● Document excerpt:
═══
This resolution is encouraged by the narrator and cheered by the reader; but it is also undercut by the shape of the narrative. Bronte surrounds this moment of desperate resolution with the immediately prior criticism by the nurse or maid ("Did ever anybody see such a picture of passion!") (9) and the later correction of Jane by her new found friend, Helen Burns, at Lowood. After Jane pours out her story of mistreatment, Helen is quiet for a moment; when Jane demands a response, Helen says, "Would you not be happier if you tried to forget her severity, together with the passionate emotions it excited? Life appears to me too short to be spent in nursing animosity, or registering wrongs." The tenor of Helen's life, and death, makes this advice difficult for Jane and her reader to contradict. It sounds like a correction along the lines Howe describes: one must subordinate the bad self to the good self, passion and impulse to reason and conscience.
═══
Summarize the passage on Jane's resolution in two sentences.

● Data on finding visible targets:
═══
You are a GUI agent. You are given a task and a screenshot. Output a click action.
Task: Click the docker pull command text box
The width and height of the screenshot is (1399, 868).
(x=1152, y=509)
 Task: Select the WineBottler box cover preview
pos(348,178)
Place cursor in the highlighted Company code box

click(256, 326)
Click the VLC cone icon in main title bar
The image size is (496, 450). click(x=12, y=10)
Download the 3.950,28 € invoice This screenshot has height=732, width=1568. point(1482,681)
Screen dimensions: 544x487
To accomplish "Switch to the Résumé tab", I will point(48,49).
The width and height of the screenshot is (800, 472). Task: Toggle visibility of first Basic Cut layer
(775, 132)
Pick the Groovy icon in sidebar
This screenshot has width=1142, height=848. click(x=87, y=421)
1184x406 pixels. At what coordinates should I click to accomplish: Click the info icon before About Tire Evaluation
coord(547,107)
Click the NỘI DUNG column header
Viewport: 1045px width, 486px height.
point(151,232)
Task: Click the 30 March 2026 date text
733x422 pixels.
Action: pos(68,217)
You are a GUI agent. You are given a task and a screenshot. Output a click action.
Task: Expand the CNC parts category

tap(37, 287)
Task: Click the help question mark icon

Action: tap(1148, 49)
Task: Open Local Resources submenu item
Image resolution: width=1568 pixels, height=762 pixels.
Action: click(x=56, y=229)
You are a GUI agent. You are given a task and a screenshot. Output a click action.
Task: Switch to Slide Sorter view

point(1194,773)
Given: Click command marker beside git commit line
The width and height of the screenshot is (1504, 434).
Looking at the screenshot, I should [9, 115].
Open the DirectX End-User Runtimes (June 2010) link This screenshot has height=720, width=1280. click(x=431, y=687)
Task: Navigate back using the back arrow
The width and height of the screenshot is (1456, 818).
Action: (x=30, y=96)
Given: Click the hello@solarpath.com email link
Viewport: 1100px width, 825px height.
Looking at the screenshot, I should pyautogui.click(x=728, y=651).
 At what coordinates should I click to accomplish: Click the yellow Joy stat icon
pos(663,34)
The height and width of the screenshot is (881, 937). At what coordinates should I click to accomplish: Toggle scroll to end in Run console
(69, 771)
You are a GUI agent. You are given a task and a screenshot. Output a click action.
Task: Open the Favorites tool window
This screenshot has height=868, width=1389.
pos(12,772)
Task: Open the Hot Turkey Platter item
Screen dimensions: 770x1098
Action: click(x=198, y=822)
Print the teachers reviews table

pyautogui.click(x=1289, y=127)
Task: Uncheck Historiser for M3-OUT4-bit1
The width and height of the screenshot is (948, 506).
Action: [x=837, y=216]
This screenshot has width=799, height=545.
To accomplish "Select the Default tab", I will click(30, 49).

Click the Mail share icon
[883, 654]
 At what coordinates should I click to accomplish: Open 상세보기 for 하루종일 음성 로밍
═══
● Exercise output: Jane's desperate resolution is encouraged by the narrator and cheered by the reader, but Bronte undercuts it by placing it between a nurse or maid's criticism of her passion and a later correction from her new friend Helen Burns at Lowood. Helen tells Jane that life is too short for nursing animosity or registering wrongs, and because Helen's life and death make this advice hard to contradict, it reads as the kind of correction Howe describes, where passion and impulse give way to reason and conscience.